● **Data items**
:::

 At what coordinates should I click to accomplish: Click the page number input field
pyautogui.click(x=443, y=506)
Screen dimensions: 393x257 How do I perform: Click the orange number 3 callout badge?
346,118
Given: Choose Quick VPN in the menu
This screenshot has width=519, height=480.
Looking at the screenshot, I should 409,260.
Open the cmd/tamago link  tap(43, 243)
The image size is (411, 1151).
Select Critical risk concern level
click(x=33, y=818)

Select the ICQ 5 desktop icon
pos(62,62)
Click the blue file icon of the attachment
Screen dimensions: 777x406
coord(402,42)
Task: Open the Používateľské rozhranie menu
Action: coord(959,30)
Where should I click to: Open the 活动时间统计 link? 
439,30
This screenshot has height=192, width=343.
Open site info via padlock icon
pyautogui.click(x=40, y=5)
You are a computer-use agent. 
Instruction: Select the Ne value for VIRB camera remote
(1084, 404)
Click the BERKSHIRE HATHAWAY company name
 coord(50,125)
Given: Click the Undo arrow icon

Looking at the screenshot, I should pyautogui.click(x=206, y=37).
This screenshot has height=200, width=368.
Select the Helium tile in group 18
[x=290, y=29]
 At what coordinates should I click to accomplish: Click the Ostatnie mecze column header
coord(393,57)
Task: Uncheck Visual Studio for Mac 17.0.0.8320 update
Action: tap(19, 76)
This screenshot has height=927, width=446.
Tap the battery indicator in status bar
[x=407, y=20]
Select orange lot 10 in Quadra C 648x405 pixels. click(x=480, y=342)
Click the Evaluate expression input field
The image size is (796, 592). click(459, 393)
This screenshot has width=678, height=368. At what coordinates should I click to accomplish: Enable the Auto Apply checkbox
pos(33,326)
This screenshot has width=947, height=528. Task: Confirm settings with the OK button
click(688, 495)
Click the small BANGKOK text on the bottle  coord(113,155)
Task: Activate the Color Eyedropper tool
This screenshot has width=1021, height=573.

:::

● **What you have to do**
Set down every record above exactly as given.

● **Response**
 At what coordinates should I click to accomplish: Click the page number input field
pyautogui.click(x=443, y=506)
Screen dimensions: 393x257 How do I perform: Click the orange number 3 callout badge?
346,118
Given: Choose Quick VPN in the menu
This screenshot has width=519, height=480.
Looking at the screenshot, I should 409,260.
Open the cmd/tamago link  tap(43, 243)
The image size is (411, 1151).
Select Critical risk concern level
click(x=33, y=818)

Select the ICQ 5 desktop icon
pos(62,62)
Click the blue file icon of the attachment
Screen dimensions: 777x406
coord(402,42)
Task: Open the Používateľské rozhranie menu
Action: coord(959,30)
Where should I click to: Open the 活动时间统计 link? 
439,30
This screenshot has height=192, width=343.
Open site info via padlock icon
pyautogui.click(x=40, y=5)
You are a computer-use agent. 
Instruction: Select the Ne value for VIRB camera remote
(1084, 404)
Click the BERKSHIRE HATHAWAY company name
 coord(50,125)
Given: Click the Undo arrow icon

Looking at the screenshot, I should pyautogui.click(x=206, y=37).
This screenshot has height=200, width=368.
Select the Helium tile in group 18
[x=290, y=29]
 At what coordinates should I click to accomplish: Click the Ostatnie mecze column header
coord(393,57)
Task: Uncheck Visual Studio for Mac 17.0.0.8320 update
Action: tap(19, 76)
This screenshot has height=927, width=446.
Tap the battery indicator in status bar
[x=407, y=20]
Select orange lot 10 in Quadra C 648x405 pixels. click(x=480, y=342)
Click the Evaluate expression input field
The image size is (796, 592). click(459, 393)
This screenshot has width=678, height=368. At what coordinates should I click to accomplish: Enable the Auto Apply checkbox
pos(33,326)
This screenshot has width=947, height=528. Task: Confirm settings with the OK button
click(688, 495)
Click the small BANGKOK text on the bottle  coord(113,155)
Task: Activate the Color Eyedropper tool
This screenshot has width=1021, height=573.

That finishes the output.